Published in 1998, Cashflow Quadrant is Robert Kiyosaki’s follow-up conceptual book to the groundbreaking Rich Dad, Poor Dad released in 1997.

This book explores 4 different kinds of income earners and the various ways they pursue a livelihood – a normal 9-to-5 job, a small business, a commercial system, and investments.

It breaks down his theories in an easy to understand page-turner while inspiring its reader to action.

Kiyosaki’s trademark riveting writing skills remain up for display.

He scrutinizes the mindset of ordinary citizens who’ve been hijacked into following a script for life.

About the Author:

Is any living, breathing human
being in this modern world still unaware who Robert Kiyosaki is?  

For financially responsible young men and women who have taken control of their expenses and researched about the best ways to get out of the rat race, the name Robert Kiyosaki is very familiar.


His original book Rich Dad, Poor Dad seems to be the “gateway” reading material that influences people to consider business or entrepreneurship, any alternative way to make a living that doesn’t force us to trade our precious time for money.  

The prolific writer and financial guru, best known as the brains behind the influential book Rich Dad Poor Dad, Robert Kiyosaki has created a system that’s easy to follow for all the financially challenged people in the world (and there’s a lot of them!) who’ve unleashed their consumer greed and are now broke.

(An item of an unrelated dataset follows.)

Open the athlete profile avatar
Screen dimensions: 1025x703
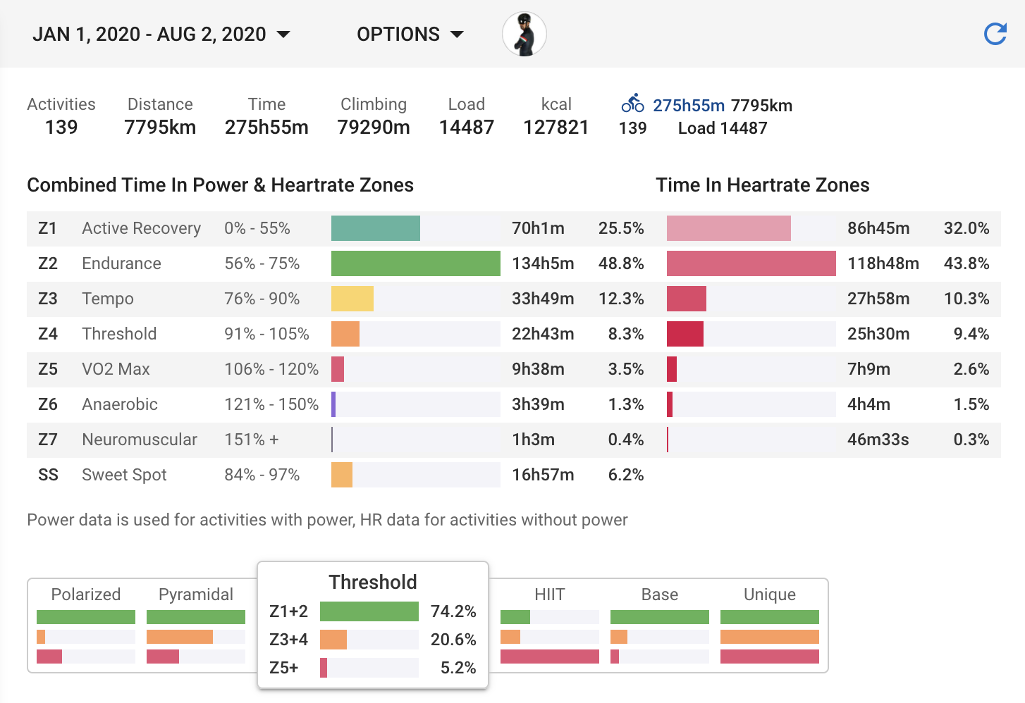click(524, 33)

He’s provided a blueprint to get out
of a financial hole, heck even bankruptcy, with applicable money mastery

In this book, he’s challenged accepted, ordinary mindsets about money, and if you force yourself to slog all the way through the end of the book (the book is so enlightening that you’d need a lot of emotional rest breaks along the way), you’d be furious about the way you’d been lied to by society all this time.

Because in fact, Robert Kiyosaki
will show you that work and debt don’t have to enslave you.

Using certain measures, you could harness money and make it work for you so you’re free to pursue whatever makes you happy.

This radical entrepreneur, teacher,
and investor has taught ordinary people techniques they can use to makes change
in their lives and take control of their financial future.

Robert’s teachings often conflict with traditional wisdom, and due to this, he has accumulated an impressive array of haters along the way.

But he pushed on and 26 books later, he is one of the most sough-after inspirational speakers in the world stage.

He remains a passionate campaigner for financial freedom for everyone.

His purpose in writing Cash Flow Quadrant is to provide a guide for people who are ready to make changes in their lives, change from one quadrant to another.

I’m so thankful for radical thinkers like Robert Kiyosaki as these kinds of books satisfy curious minds like mine.

I was on the first quadrant for a few years of my life, earning my meager paycheck like a faithful little office drone. 

I made just enough to afford an apartment, a basic car, meager groceries, and some designer shoes from the discount bin.

Then I stumbled on to something even better: a mentor who shook me from my puny existence and showed me another side to life.

A mentor who taught me skills to reach my financial goals.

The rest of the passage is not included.